## Source data
··········

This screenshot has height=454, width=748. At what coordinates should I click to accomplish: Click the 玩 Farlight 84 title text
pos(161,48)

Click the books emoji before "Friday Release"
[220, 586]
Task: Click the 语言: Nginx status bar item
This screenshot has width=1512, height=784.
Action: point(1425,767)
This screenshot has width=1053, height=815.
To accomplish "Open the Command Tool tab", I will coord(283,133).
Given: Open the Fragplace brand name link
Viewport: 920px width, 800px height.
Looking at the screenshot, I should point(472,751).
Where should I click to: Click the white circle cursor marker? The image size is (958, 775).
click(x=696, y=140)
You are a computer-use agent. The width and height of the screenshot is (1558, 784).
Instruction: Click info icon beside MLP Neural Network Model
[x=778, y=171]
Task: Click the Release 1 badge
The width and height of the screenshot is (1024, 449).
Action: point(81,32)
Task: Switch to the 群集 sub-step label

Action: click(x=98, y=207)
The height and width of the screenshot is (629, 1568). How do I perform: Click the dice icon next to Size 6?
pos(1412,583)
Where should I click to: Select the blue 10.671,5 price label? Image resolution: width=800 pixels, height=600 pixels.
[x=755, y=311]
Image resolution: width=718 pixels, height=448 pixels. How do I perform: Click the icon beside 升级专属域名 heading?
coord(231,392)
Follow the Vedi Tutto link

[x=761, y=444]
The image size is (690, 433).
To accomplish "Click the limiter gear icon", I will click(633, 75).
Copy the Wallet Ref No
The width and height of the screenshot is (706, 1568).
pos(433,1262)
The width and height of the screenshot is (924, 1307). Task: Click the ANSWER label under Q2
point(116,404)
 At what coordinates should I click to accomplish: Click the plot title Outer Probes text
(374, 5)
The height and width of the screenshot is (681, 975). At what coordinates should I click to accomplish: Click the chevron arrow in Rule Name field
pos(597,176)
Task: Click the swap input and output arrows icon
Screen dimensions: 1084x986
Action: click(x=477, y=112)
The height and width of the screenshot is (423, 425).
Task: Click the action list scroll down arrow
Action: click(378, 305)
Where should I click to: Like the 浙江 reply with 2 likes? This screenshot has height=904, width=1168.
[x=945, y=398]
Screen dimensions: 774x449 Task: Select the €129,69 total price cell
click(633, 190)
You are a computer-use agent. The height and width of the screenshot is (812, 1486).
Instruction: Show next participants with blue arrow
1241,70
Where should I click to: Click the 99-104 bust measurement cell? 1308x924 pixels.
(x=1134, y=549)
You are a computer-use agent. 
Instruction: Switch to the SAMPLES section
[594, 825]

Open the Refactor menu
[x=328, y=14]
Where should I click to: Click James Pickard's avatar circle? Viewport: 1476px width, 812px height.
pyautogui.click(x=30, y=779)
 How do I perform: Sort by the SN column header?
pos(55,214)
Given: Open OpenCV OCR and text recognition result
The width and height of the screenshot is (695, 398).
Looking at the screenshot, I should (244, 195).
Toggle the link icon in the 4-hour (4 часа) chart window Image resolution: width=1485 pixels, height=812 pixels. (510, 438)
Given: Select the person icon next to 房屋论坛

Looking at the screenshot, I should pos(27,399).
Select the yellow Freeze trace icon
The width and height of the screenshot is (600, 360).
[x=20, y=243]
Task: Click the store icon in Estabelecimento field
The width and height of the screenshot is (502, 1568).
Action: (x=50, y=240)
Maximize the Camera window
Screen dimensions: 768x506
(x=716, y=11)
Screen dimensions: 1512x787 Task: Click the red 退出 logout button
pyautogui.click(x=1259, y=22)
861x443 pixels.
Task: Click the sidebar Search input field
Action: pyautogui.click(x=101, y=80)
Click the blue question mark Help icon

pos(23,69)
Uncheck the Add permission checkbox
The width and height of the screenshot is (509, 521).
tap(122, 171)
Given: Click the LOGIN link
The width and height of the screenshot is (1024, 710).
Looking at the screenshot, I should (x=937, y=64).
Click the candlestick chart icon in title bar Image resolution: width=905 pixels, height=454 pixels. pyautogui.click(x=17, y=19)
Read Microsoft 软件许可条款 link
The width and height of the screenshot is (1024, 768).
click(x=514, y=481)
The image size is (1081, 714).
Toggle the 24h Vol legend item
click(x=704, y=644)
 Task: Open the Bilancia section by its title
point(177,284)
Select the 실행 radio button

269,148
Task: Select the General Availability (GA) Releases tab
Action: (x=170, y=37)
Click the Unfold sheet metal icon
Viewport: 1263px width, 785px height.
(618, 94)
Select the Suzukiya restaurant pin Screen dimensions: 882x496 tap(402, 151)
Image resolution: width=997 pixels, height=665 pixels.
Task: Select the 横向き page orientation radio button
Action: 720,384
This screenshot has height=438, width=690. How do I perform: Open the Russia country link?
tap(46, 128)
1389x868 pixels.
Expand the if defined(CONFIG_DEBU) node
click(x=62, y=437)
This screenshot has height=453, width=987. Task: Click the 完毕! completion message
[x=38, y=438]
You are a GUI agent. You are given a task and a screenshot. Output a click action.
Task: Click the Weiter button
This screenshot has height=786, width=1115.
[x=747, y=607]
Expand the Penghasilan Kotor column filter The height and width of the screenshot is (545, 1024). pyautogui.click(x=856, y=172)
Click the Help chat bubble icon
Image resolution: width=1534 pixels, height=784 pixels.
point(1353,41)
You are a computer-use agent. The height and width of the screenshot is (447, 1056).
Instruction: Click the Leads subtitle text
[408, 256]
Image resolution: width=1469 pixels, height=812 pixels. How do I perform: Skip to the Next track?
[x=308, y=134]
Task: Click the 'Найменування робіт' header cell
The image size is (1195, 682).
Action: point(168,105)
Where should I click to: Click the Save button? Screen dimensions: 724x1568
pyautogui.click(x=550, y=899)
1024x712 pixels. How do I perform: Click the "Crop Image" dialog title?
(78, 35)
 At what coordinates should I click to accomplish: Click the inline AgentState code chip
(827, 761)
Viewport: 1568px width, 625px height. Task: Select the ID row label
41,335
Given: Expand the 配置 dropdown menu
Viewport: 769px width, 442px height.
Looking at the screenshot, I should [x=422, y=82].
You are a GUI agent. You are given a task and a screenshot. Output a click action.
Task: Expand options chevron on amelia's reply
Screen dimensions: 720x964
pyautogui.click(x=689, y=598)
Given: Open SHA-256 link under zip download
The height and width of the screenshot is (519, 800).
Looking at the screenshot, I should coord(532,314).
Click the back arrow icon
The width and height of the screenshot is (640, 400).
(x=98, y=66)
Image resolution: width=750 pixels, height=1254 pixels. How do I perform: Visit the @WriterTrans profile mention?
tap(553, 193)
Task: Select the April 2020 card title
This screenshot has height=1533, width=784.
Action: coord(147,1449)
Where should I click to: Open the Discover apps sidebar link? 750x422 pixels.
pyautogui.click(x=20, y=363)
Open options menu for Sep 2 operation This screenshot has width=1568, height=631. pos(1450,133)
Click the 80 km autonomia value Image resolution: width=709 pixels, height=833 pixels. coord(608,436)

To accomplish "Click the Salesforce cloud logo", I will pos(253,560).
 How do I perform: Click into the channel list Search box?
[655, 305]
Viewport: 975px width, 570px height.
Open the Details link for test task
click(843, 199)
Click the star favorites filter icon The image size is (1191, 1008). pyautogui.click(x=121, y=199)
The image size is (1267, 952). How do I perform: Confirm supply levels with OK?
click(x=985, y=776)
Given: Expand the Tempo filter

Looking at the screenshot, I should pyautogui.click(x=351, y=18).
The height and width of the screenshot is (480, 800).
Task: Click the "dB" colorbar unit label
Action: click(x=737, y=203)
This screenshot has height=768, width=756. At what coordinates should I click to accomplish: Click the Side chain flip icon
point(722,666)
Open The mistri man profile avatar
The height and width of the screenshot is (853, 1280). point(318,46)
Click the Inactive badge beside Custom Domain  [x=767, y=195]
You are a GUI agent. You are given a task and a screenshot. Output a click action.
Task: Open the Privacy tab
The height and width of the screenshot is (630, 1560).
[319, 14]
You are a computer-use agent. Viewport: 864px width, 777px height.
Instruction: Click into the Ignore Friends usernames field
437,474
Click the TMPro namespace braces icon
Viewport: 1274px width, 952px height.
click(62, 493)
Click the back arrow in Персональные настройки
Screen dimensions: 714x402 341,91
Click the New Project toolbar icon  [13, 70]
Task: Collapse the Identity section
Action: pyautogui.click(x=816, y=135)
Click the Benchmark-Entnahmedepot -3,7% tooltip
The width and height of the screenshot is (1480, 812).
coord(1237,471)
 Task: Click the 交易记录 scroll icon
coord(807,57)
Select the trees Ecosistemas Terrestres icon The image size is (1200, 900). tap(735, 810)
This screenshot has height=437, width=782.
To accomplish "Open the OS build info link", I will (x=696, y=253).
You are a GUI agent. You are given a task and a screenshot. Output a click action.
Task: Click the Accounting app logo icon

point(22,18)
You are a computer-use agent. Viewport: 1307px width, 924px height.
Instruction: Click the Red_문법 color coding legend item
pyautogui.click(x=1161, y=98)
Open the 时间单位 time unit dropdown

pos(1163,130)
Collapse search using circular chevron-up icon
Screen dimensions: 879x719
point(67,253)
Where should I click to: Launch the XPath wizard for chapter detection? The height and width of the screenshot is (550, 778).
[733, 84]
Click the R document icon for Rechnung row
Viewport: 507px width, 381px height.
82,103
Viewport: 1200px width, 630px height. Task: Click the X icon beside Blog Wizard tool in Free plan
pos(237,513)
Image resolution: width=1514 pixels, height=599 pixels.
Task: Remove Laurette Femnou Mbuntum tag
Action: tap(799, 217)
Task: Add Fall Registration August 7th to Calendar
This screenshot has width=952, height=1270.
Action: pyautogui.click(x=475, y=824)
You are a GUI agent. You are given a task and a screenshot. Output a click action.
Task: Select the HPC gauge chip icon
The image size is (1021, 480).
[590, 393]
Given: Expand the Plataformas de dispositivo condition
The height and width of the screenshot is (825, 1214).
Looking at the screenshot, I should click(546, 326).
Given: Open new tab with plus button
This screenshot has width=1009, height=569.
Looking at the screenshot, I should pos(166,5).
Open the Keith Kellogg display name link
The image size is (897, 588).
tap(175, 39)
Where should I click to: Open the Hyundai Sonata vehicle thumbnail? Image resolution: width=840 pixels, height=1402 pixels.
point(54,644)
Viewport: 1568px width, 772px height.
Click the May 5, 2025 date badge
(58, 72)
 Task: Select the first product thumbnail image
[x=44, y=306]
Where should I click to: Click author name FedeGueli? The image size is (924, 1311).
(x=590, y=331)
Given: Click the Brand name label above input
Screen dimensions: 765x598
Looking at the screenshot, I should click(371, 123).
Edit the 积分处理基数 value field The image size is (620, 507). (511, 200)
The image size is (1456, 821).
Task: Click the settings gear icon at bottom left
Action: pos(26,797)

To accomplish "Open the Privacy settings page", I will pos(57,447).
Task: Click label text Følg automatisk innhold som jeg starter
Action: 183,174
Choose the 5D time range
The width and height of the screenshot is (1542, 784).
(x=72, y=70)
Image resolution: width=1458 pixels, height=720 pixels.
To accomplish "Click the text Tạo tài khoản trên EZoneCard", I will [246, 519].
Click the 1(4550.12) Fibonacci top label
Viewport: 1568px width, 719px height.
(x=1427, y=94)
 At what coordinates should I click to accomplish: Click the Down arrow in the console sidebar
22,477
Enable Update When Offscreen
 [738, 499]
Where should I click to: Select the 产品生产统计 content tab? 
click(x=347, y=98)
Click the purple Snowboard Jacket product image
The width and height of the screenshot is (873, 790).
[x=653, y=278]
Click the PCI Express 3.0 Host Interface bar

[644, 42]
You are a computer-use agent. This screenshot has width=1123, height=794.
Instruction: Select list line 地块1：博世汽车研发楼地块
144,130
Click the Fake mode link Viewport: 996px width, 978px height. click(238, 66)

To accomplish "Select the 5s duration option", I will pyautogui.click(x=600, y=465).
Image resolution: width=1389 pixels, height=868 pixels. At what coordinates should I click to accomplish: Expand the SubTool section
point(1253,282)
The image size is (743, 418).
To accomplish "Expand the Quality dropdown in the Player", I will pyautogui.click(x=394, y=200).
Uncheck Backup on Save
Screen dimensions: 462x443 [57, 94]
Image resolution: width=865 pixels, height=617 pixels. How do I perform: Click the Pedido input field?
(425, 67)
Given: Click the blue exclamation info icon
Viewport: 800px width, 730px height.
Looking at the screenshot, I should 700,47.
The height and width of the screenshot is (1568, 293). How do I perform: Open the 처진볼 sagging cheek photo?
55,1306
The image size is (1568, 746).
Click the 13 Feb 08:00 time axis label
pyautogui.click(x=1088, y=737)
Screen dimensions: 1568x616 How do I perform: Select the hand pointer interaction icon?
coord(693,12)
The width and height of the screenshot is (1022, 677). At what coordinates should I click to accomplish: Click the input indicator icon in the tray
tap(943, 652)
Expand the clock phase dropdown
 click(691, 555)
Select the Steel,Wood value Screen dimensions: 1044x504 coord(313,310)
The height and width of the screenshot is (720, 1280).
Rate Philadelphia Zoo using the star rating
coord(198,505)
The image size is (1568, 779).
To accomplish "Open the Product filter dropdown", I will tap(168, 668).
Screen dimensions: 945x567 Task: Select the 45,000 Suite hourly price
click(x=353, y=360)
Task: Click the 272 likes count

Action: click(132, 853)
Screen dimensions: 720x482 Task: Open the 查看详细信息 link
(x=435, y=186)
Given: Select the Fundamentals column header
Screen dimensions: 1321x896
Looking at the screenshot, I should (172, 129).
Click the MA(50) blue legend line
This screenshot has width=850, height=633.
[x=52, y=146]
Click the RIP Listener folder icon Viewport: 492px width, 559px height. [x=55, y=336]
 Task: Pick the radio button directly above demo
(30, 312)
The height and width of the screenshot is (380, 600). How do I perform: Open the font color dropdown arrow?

··········

## Work instruction
Scan the entries for lines with the string "chart". Report only how many there are.

## Result
2